▶ Requirement:
Rewrite the data from the start through the line containing "pos(590,60)", changing "dropdown" to "drop-down" and leaving everything else the same.

§

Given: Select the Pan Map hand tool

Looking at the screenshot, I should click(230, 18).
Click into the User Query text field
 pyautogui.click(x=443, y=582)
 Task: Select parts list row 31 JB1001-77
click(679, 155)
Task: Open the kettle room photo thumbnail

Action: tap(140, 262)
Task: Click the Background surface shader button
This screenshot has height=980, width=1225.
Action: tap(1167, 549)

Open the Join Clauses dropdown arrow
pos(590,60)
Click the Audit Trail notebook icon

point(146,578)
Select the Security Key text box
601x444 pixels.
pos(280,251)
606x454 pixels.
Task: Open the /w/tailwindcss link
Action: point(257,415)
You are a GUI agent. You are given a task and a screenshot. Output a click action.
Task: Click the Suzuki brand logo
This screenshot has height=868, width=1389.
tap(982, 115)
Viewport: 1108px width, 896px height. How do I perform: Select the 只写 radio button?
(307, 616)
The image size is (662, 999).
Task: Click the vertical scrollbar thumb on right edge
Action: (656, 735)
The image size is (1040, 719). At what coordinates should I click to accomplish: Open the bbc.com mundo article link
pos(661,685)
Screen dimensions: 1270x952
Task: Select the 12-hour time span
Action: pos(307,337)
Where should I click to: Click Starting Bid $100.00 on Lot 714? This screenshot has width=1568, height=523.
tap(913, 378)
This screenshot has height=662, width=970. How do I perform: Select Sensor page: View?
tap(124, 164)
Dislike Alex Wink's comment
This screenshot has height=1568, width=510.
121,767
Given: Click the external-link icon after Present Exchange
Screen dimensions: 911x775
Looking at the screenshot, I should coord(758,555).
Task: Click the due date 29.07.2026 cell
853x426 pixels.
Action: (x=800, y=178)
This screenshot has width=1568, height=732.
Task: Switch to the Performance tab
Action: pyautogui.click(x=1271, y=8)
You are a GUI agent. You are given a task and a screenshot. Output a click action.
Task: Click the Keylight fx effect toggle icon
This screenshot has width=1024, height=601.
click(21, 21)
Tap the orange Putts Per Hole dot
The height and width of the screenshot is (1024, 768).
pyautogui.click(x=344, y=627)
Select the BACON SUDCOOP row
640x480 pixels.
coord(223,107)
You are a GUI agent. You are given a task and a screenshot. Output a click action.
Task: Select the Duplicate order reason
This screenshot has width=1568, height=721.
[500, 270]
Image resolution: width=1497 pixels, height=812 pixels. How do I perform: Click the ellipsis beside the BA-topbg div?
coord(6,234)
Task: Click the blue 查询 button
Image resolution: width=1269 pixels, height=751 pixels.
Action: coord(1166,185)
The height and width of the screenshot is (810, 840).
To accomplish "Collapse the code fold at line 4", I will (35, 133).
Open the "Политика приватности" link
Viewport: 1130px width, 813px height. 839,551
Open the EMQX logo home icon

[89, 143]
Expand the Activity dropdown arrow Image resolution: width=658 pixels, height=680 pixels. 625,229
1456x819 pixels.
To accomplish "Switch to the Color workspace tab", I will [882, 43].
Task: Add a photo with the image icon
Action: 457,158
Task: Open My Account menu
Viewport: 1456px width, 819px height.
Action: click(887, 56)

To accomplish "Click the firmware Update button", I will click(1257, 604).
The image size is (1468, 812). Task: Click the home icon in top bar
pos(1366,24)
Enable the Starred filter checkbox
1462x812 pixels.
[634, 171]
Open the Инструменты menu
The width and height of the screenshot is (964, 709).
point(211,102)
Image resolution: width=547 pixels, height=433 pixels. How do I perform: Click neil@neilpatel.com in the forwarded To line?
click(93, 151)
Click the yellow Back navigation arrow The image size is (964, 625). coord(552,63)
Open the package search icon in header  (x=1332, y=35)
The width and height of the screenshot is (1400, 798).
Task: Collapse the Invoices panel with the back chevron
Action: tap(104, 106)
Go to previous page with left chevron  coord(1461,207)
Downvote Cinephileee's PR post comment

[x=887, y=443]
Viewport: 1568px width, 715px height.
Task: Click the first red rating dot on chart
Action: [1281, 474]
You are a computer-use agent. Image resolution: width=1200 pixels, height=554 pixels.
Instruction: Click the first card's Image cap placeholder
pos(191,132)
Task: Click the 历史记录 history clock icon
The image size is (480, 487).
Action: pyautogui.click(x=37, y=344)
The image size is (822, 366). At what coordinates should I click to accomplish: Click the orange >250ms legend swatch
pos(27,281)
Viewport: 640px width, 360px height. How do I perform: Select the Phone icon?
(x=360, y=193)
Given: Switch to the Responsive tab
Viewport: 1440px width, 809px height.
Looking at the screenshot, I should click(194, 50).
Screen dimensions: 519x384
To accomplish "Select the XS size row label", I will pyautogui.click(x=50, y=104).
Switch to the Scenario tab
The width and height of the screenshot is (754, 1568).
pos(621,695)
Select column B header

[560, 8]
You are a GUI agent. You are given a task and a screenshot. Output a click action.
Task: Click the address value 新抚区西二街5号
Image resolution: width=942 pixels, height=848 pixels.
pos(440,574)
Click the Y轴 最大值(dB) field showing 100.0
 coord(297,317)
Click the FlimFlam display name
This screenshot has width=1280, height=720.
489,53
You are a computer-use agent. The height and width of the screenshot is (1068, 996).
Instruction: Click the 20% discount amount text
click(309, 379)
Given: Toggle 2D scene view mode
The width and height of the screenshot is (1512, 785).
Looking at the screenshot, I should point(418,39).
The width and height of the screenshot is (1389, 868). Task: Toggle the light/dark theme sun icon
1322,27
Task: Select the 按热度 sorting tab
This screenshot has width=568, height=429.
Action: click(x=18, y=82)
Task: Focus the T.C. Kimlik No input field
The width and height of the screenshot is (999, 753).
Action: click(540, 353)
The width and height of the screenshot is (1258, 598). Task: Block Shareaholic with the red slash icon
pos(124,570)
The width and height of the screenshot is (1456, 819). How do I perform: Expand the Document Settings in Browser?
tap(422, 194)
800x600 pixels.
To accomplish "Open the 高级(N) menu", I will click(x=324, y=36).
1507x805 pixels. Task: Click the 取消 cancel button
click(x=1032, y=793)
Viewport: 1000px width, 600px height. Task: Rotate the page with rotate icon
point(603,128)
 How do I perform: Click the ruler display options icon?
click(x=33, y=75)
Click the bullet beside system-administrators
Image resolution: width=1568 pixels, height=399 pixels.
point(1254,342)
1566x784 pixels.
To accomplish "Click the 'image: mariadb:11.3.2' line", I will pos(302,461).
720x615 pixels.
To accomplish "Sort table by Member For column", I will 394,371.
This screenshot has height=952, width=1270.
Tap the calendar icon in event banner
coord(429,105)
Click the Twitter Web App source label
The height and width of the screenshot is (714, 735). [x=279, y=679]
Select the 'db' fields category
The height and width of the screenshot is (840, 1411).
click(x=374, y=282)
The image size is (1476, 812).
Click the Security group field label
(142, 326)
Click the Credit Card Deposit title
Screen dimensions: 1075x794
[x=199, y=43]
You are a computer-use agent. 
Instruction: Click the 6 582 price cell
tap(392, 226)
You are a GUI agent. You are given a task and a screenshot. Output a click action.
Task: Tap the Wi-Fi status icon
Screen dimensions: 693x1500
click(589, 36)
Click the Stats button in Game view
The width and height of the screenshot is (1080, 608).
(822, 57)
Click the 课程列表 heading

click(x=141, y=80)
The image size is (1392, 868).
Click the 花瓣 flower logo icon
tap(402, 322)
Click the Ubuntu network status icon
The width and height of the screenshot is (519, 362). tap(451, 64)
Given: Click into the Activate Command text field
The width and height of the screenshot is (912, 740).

§

▶ Exercise output:
Given: Select the Pan Map hand tool

Looking at the screenshot, I should click(230, 18).
Click into the User Query text field
 pyautogui.click(x=443, y=582)
 Task: Select parts list row 31 JB1001-77
click(679, 155)
Task: Open the kettle room photo thumbnail

Action: tap(140, 262)
Task: Click the Background surface shader button
This screenshot has height=980, width=1225.
Action: tap(1167, 549)

Open the Join Clauses drop-down arrow
pos(590,60)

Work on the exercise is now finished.